→ Exercise: Set down exactly, with nothing added, the lines from the one containing "Click the Condividi share arrow icon" through the end of the entries.

---------- Material supplied

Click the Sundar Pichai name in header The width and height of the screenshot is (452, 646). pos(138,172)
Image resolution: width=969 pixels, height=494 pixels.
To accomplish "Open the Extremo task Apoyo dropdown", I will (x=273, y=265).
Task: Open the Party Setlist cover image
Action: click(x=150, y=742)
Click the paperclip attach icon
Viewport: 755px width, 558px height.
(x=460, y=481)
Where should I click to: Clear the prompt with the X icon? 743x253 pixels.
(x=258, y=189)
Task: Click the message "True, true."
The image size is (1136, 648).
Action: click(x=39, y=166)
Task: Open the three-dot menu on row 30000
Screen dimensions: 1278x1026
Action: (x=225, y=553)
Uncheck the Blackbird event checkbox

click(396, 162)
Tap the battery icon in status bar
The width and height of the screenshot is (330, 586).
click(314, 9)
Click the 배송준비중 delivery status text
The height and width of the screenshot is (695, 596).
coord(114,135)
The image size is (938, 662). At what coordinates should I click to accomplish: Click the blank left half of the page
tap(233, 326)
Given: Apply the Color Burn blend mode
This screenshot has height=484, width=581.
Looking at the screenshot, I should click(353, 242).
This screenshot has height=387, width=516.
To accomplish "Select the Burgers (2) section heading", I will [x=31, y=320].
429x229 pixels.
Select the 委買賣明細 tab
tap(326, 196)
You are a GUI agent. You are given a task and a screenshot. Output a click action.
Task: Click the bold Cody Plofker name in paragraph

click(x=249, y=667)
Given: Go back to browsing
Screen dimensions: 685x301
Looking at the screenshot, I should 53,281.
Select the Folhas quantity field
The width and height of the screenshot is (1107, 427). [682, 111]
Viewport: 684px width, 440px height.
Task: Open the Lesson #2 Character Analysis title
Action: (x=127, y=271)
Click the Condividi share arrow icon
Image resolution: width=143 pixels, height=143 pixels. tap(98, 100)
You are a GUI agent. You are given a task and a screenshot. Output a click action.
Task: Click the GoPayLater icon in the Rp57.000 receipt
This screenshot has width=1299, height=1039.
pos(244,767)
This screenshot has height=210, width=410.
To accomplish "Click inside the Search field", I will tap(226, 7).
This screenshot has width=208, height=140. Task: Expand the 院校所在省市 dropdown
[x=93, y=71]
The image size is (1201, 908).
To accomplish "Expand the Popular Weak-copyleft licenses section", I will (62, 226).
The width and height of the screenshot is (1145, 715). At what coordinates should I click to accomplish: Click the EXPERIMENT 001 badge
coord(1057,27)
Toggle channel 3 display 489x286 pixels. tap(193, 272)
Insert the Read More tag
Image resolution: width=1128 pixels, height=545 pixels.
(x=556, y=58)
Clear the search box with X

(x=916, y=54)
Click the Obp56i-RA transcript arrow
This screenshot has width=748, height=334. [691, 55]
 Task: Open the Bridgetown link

--------------------

→ Output of the task:
Click the Condividi share arrow icon
Image resolution: width=143 pixels, height=143 pixels. tap(98, 100)
You are a GUI agent. You are given a task and a screenshot. Output a click action.
Task: Click the GoPayLater icon in the Rp57.000 receipt
This screenshot has width=1299, height=1039.
pos(244,767)
This screenshot has height=210, width=410.
To accomplish "Click inside the Search field", I will tap(226, 7).
This screenshot has width=208, height=140. Task: Expand the 院校所在省市 dropdown
[x=93, y=71]
The image size is (1201, 908).
To accomplish "Expand the Popular Weak-copyleft licenses section", I will (62, 226).
The width and height of the screenshot is (1145, 715). At what coordinates should I click to accomplish: Click the EXPERIMENT 001 badge
coord(1057,27)
Toggle channel 3 display 489x286 pixels. tap(193, 272)
Insert the Read More tag
Image resolution: width=1128 pixels, height=545 pixels.
(x=556, y=58)
Clear the search box with X

(x=916, y=54)
Click the Obp56i-RA transcript arrow
This screenshot has width=748, height=334. [691, 55]
 Task: Open the Bridgetown link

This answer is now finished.